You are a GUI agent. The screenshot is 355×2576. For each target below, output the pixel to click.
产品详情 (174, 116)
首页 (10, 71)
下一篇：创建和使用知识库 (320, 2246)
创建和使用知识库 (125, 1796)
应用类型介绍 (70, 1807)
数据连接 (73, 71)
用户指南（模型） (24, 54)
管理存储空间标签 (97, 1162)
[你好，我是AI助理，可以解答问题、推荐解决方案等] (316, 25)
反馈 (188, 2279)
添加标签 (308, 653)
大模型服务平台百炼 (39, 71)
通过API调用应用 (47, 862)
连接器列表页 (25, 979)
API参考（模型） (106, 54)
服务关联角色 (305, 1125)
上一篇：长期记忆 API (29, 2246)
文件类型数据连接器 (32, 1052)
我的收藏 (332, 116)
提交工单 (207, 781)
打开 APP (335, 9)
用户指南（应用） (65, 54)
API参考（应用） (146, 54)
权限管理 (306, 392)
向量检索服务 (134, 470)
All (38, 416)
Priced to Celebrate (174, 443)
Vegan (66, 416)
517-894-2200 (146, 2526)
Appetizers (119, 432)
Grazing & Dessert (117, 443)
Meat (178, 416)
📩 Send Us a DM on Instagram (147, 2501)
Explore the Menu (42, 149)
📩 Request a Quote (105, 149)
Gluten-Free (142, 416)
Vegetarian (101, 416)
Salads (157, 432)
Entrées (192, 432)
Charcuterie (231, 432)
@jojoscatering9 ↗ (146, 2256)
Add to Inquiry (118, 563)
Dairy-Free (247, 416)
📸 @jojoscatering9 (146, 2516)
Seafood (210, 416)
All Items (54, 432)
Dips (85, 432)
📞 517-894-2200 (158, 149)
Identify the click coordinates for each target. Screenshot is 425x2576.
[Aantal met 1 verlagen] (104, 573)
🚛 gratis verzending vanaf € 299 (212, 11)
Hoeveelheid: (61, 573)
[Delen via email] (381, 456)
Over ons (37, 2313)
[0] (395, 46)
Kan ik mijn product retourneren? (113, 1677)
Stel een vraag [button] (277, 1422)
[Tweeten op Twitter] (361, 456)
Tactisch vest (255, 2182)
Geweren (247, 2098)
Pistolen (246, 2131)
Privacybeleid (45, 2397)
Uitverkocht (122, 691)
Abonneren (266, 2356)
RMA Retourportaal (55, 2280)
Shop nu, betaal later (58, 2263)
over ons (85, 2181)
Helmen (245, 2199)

::::::::::

* _YOUR ASSIGNMENT_
From the line containing "All Items (54, 432)" through the last line of the entries above, print every line exactly, including both ends, and nothing else.

* _PROBLEM SOLUTION_
All Items (54, 432)
Dips (85, 432)
📞 517-894-2200 (158, 149)
Identify the click coordinates for each target. Screenshot is 425x2576.
[Aantal met 1 verlagen] (104, 573)
🚛 gratis verzending vanaf € 299 (212, 11)
Hoeveelheid: (61, 573)
[Delen via email] (381, 456)
Over ons (37, 2313)
[0] (395, 46)
Kan ik mijn product retourneren? (113, 1677)
Stel een vraag [button] (277, 1422)
[Tweeten op Twitter] (361, 456)
Tactisch vest (255, 2182)
Geweren (247, 2098)
Pistolen (246, 2131)
Privacybeleid (45, 2397)
Uitverkocht (122, 691)
Abonneren (266, 2356)
RMA Retourportaal (55, 2280)
Shop nu, betaal later (58, 2263)
over ons (85, 2181)
Helmen (245, 2199)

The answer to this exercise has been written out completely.